##### Entries shown #####
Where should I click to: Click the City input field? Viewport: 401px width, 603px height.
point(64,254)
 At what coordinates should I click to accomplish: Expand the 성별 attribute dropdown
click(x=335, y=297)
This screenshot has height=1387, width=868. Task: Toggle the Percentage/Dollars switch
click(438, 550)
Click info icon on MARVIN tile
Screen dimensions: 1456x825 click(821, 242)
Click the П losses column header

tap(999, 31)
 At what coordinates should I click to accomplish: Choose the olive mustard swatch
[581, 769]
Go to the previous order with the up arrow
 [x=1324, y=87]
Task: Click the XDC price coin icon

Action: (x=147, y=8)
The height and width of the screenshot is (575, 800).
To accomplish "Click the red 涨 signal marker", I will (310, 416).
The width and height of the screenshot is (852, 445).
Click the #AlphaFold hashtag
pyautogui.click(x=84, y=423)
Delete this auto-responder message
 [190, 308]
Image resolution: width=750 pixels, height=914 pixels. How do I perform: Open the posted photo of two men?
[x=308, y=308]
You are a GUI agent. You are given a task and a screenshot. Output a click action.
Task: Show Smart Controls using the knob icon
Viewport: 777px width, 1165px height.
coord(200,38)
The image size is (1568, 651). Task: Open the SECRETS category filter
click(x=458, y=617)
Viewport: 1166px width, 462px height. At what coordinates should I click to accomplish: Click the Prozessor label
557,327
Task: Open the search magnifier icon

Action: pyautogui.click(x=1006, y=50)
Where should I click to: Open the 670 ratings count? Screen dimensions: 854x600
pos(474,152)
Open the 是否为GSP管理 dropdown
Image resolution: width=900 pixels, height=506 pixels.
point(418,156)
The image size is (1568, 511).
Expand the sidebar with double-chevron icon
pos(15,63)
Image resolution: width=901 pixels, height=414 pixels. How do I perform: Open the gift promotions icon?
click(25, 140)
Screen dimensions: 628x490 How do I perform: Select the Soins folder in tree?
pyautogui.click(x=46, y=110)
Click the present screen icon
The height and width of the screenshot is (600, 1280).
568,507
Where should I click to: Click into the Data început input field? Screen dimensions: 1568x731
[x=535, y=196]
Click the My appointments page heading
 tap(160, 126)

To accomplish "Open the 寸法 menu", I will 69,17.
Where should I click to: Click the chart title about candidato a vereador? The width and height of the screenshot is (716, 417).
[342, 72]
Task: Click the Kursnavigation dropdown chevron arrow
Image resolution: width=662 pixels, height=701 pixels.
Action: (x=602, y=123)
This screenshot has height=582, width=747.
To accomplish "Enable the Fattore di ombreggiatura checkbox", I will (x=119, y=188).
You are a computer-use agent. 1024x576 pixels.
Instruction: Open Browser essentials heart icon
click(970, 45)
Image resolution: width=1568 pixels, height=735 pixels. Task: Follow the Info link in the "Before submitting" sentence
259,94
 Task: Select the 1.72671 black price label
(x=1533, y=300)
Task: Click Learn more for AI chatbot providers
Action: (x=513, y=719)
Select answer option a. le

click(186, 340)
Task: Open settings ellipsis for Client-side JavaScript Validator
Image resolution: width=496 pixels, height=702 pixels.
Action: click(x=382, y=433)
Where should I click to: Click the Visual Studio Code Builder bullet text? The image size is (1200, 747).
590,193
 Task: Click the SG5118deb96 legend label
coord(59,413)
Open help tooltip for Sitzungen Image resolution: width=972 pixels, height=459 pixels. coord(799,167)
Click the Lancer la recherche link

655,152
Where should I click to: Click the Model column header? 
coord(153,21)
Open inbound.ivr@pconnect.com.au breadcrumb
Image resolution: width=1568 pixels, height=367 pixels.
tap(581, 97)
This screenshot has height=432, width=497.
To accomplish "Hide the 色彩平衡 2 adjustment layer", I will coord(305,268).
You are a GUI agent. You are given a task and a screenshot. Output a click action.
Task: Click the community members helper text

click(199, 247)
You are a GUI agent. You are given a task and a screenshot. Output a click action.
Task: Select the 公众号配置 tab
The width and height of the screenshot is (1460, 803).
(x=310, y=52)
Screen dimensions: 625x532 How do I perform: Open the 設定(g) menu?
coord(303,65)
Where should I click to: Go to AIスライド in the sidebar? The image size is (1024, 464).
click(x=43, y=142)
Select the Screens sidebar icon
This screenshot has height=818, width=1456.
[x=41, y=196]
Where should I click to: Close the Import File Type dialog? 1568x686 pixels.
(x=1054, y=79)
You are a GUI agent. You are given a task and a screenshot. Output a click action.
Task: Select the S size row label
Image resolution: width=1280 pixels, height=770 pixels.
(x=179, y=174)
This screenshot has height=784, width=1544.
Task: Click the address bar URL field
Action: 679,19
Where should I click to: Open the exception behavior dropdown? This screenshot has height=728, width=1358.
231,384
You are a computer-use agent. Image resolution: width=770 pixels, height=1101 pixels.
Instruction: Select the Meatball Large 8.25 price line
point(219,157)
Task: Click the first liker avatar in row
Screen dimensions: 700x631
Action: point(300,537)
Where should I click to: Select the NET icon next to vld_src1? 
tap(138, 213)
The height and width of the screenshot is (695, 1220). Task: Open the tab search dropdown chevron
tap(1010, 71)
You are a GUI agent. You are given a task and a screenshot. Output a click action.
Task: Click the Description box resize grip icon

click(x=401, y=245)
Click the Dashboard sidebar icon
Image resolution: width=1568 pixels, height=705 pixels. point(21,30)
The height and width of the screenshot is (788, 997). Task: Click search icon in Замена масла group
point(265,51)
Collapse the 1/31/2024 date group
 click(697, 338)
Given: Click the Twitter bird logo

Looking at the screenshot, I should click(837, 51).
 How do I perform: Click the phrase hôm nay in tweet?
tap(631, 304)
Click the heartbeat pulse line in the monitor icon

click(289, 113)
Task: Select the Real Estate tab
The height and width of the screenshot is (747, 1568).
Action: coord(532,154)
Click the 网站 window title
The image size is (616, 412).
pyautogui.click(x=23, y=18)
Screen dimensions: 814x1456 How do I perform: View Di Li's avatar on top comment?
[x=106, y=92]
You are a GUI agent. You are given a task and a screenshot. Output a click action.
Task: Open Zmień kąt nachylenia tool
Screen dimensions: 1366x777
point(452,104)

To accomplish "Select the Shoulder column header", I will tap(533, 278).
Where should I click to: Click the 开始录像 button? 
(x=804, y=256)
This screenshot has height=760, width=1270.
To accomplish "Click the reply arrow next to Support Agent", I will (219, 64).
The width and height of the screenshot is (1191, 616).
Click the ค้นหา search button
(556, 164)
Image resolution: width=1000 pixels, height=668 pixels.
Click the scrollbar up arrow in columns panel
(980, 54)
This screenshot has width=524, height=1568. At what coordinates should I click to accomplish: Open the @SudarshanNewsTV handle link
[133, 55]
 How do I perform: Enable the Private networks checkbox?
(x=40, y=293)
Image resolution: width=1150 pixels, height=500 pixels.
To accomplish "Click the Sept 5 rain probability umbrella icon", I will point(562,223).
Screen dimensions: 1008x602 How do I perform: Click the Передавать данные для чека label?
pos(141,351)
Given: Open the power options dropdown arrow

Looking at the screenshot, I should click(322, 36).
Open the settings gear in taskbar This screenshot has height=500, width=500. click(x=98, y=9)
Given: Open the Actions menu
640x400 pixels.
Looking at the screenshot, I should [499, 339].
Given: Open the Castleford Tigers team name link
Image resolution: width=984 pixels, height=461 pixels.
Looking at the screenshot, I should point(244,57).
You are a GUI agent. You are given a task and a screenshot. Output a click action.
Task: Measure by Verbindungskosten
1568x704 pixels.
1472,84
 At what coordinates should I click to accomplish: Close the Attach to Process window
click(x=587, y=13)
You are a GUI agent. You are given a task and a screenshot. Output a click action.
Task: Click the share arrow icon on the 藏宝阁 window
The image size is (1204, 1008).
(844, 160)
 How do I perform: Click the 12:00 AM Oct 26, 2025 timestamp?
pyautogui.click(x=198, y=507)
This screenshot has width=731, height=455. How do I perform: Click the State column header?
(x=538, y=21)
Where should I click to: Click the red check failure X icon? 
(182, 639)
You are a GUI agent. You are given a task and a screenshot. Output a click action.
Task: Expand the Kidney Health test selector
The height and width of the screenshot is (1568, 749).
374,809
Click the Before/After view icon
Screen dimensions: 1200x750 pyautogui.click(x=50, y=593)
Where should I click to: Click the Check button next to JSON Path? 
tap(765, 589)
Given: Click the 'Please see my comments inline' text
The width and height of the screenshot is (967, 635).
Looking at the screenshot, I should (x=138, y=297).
#####
### Problem to solve
Read through the entries and copy every line that includes "will".

### Output for this exercise
To accomplish "Click the red 涨 signal marker", I will (310, 416).
To accomplish "Open the 寸法 menu", I will 69,17.
To accomplish "Enable the Fattore di ombreggiatura checkbox", I will (x=119, y=188).
To accomplish "Hide the 色彩平衡 2 adjustment layer", I will coord(305,268).
To accomplish "Select the Shoulder column header", I will tap(533, 278).
To accomplish "Click the reply arrow next to Support Agent", I will (219, 64).
To accomplish "Click the Sept 5 rain probability umbrella icon", I will point(562,223).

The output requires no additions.